Let’s take a look at what this means for original authors and creators. First of all there are a lot of authors who don’t approve of fan fiction and have publicly spoken up against it . Namely because the content of these fics, is usually either unsavory or completely out of line with cannon. Even without these details, it hasn’t escaped my notice that none of the series Amazon has acquired the licensing for, were negotiated with authors. They’re licensing was for the tv shows. Big surprise. Just because they might make a little extra money on the side, does not mean that authors are clamoring to rent out their hard earned creations.

Now putting authors and their finicky opinions aside for a moment, let’s talk about fan fics in general.

I like so many other writers of the last twenty years, began writing “seriously” *ahem, with fan fiction. And while the days when I explored just how Professor Snape might make you serve detention are over,  I’ve continued reading fan fics for a long time and I’ve got to say… Sex.
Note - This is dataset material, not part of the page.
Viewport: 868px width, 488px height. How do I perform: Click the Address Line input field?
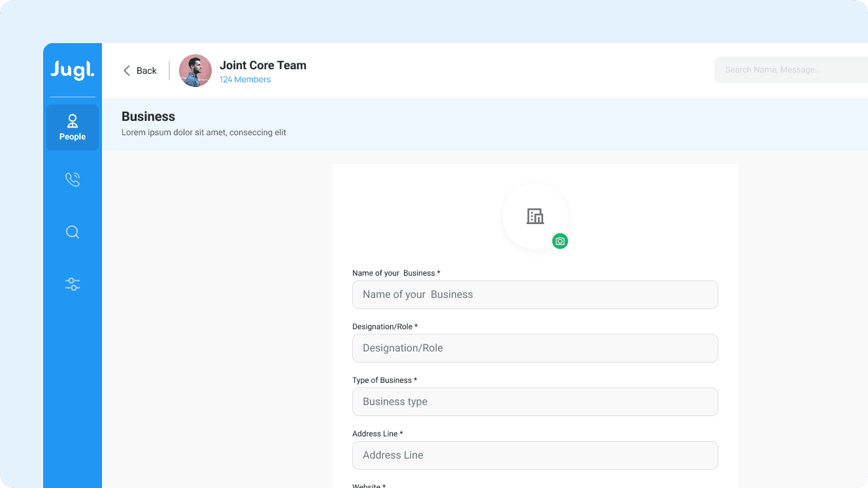pos(535,455)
What ridiculous percentage of fan fics are just pwp? That’s porn without plot. Seriously it’s a thing, look it up.

But come on Amazon… The majority of fan fics exist to produce more sex for existing relationships or to explore the losing side of love triangles. It seems like this idea of making money on fan fiction is partly the fault of 50 Shades of Gray. It shouldn’t surprise you to learn that this “book” was originally a Twilight fan fiction. It should surprise you less to learn that it’s well ridiculed both on and off the internet for it’s bad writing, sex, and badly written sex. Why? Because it was a fanfiction! That’s practically the definition of fanfiction.

Sure there are some really great fics out there that are incredibly well written, detailed,  moving, etc. But at some point or another, they all converge on one topic. You guessed it, sex. With my experience of about 12 years of reading and writing fan fiction, I would estimate that about 95% of it revolves around sex of some kind. And considering both the naughty and the tame sides of genre, about 3% are worth reading. Whether you’re looking for Harry Potter, Star Trek, Hunger Games, Xena the Warrior Princess, or Alice in freakin’ Wonderland. Very few fan fics are worth reading and telling your friends about. And chances are, if it is, it’s still got sex. 

Why you might ask? Why does fan fiction focus so heavily on what goes on between the sheets, on desks, in plane bathrooms, and behind slightly open doors? Because legitimate fiction refuses to go there. How many times have you been reading a book, and whether romance or relationships was the major plot or a secondary one, when the characters finally get together, they take of each other’s shirts, kiss a little and close the door on the reader? Whether you’re a fan girl or not, this is frustrating. Which is why it shouldn’t surprise anyone when fan girls and guys recreate or re-envision their favorite characters doing the nasty. 

And while most will claim that it’s only girls writing about Edward, Jacob, and whatever other half built, shirtless man is popular at the moment, there are plenty of male oriented fan fics as well. And rightly so. I don’t know anyone who watched Star Trek Voyager and didn’t fantasize about what Seven of Nine looked like out of that cat suit. It was practically a theme of the show. What is she wearing today?

So yeah, there is a lot of gratuitous sex in fan fiction, and with good reason, but selling publishers and original authors on this fact, is exactly why fan fics are disliked.  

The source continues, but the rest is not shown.